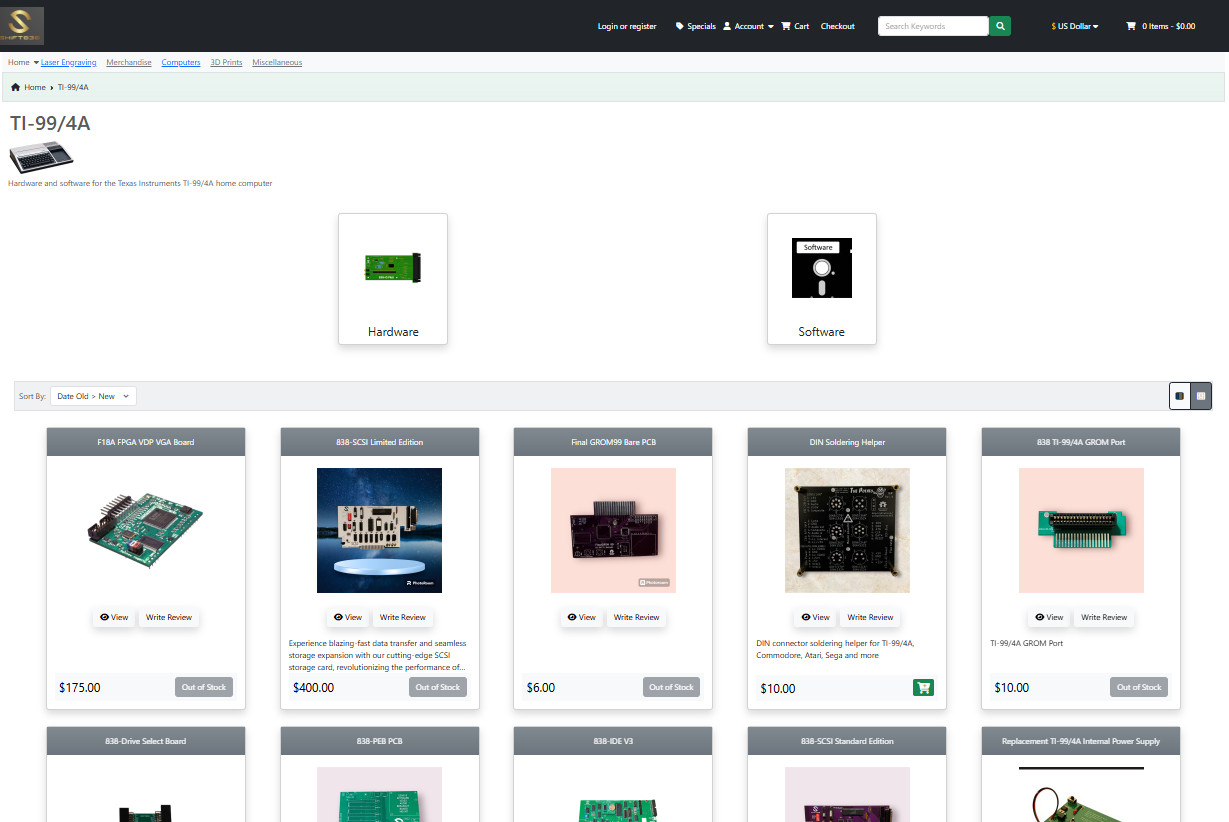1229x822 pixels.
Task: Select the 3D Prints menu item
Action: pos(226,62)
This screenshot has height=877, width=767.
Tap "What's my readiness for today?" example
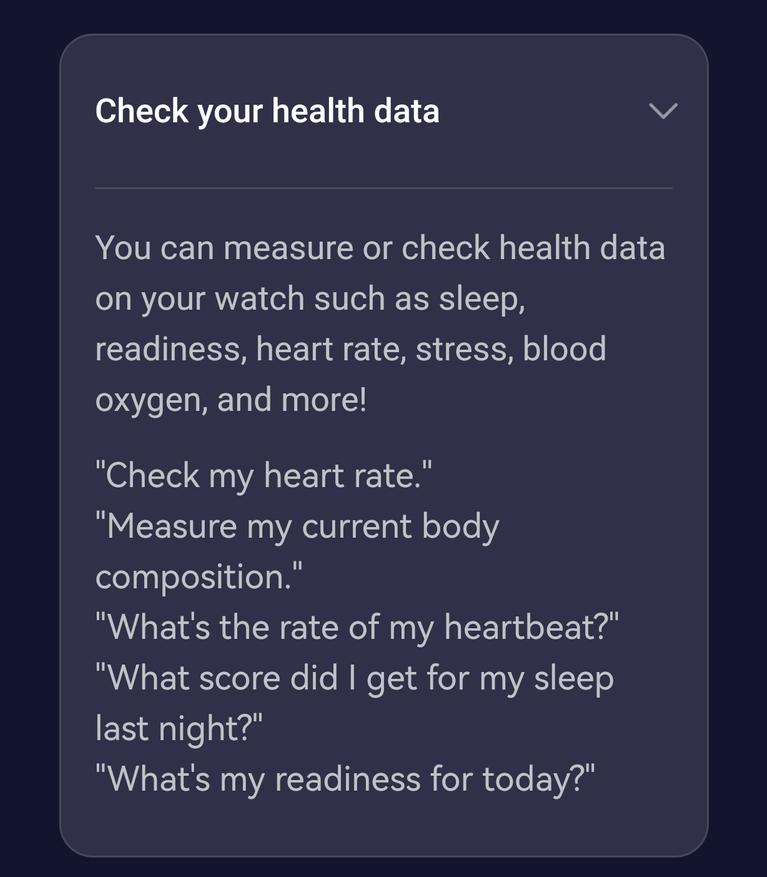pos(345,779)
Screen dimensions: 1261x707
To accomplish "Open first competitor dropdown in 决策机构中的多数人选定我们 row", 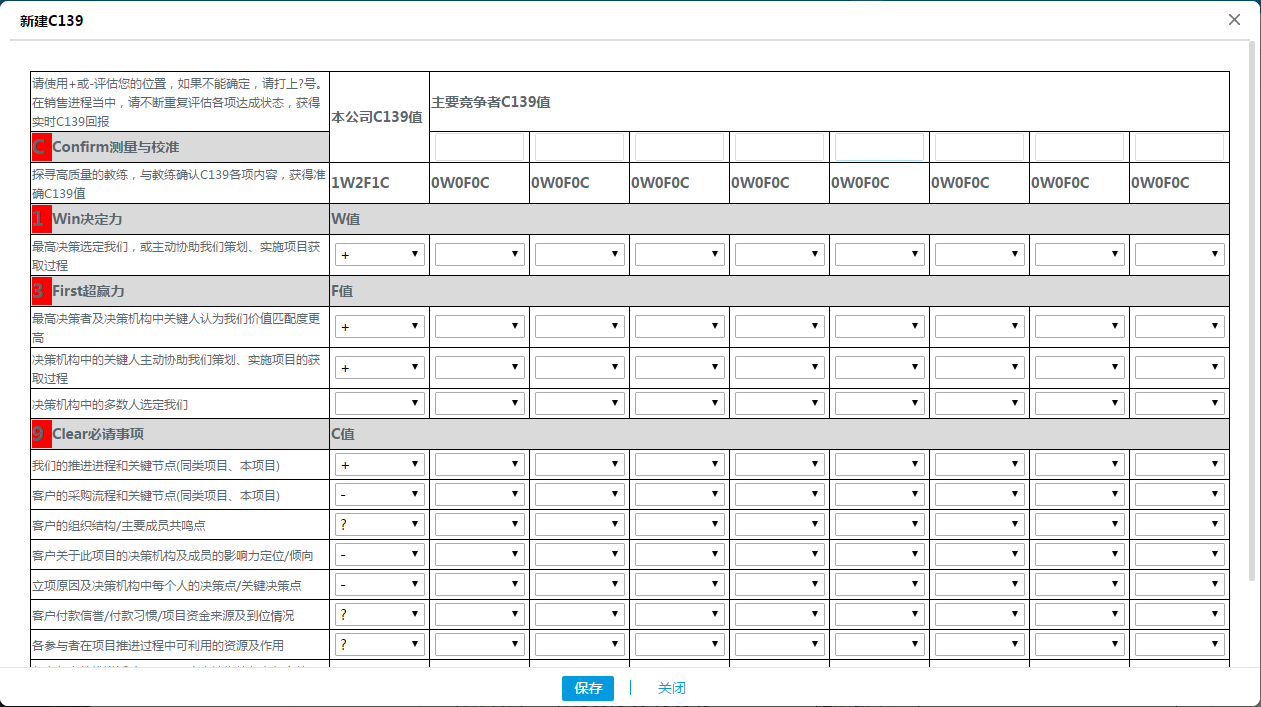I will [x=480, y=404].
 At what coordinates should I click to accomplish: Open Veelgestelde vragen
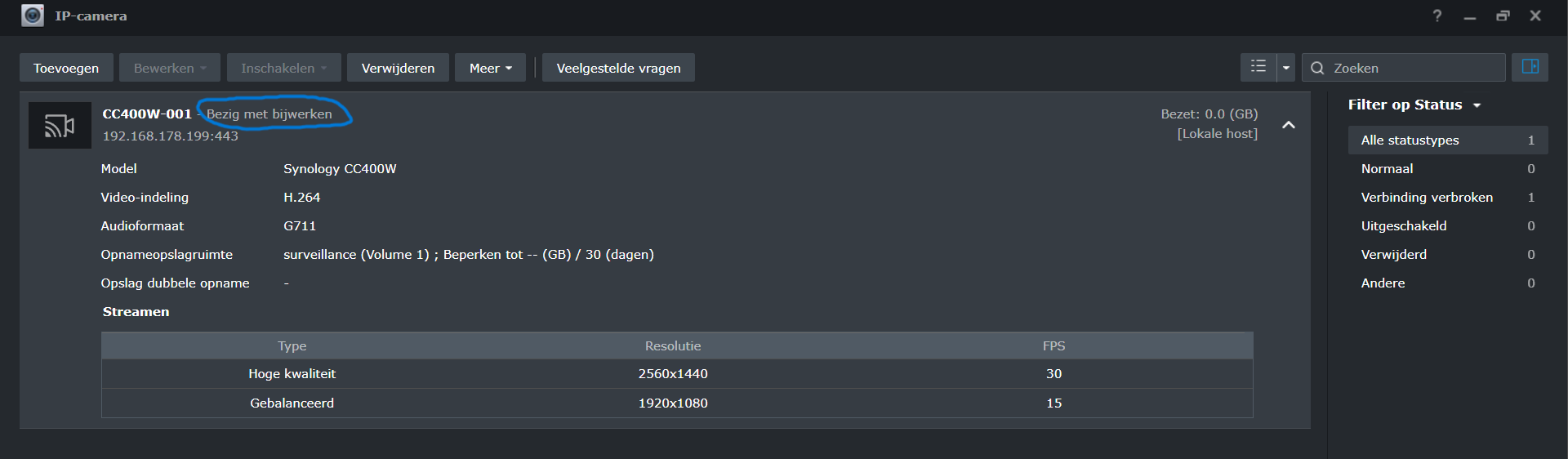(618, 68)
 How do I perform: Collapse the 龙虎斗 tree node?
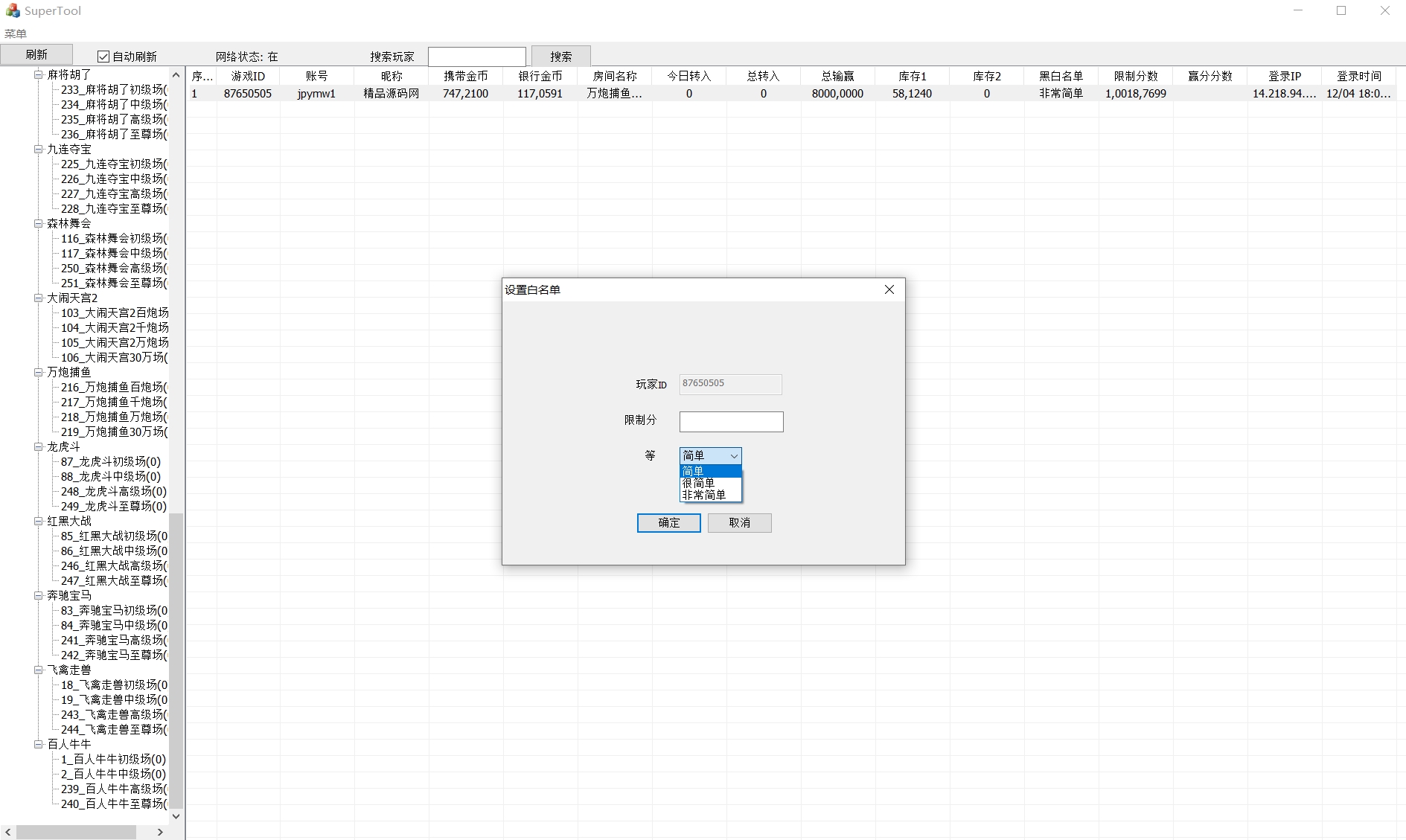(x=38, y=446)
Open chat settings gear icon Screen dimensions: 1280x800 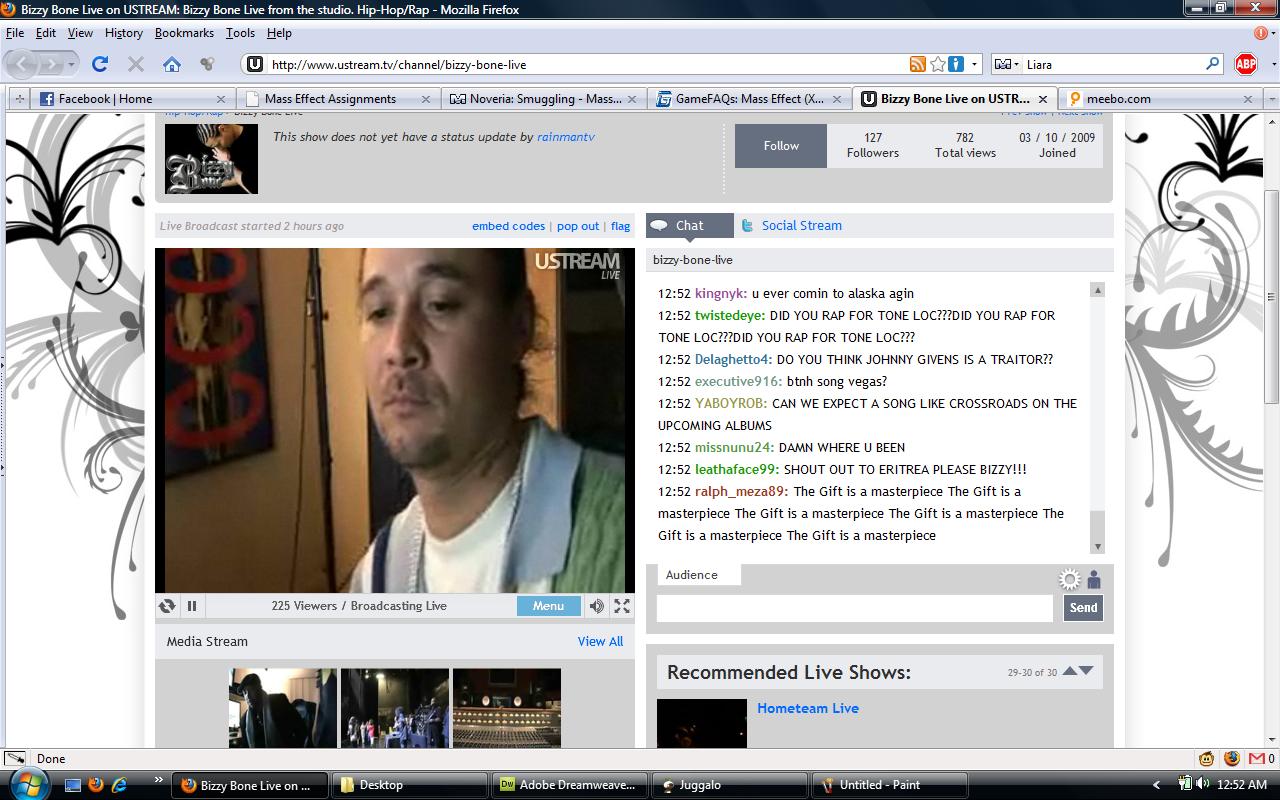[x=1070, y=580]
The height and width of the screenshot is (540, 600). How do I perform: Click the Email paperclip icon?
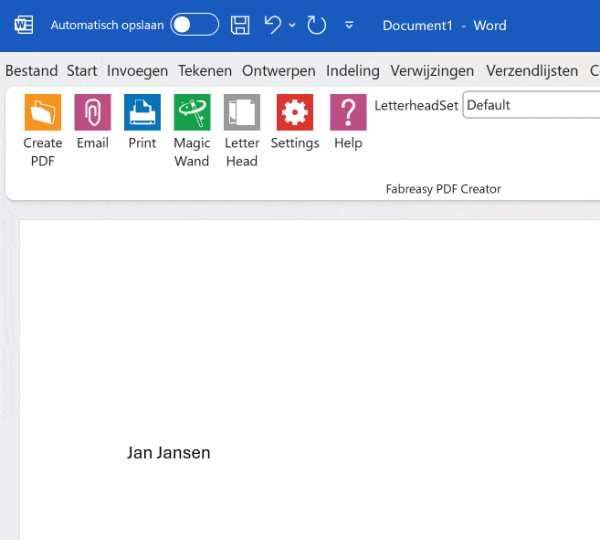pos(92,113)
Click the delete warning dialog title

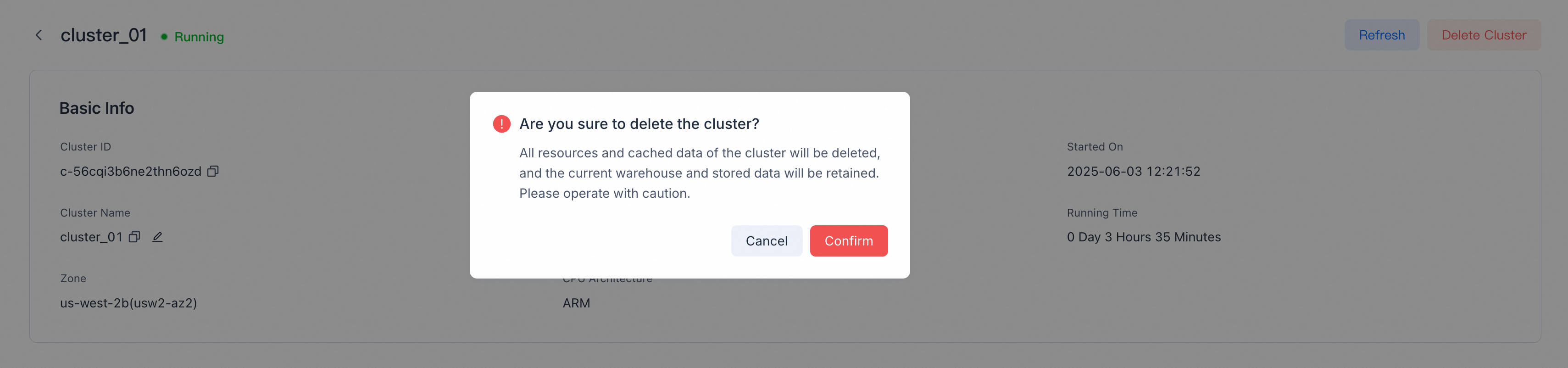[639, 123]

.....

- _What you will do_
Print once more, exactly, the lines from the one with "The height and" through the last line of the data, both ends included, without any pictures.

- _Answer section_
The height and width of the screenshot is (540, 600). How do I perform: Click the Email paperclip icon?
pos(92,113)
Click the delete warning dialog title

[639, 123]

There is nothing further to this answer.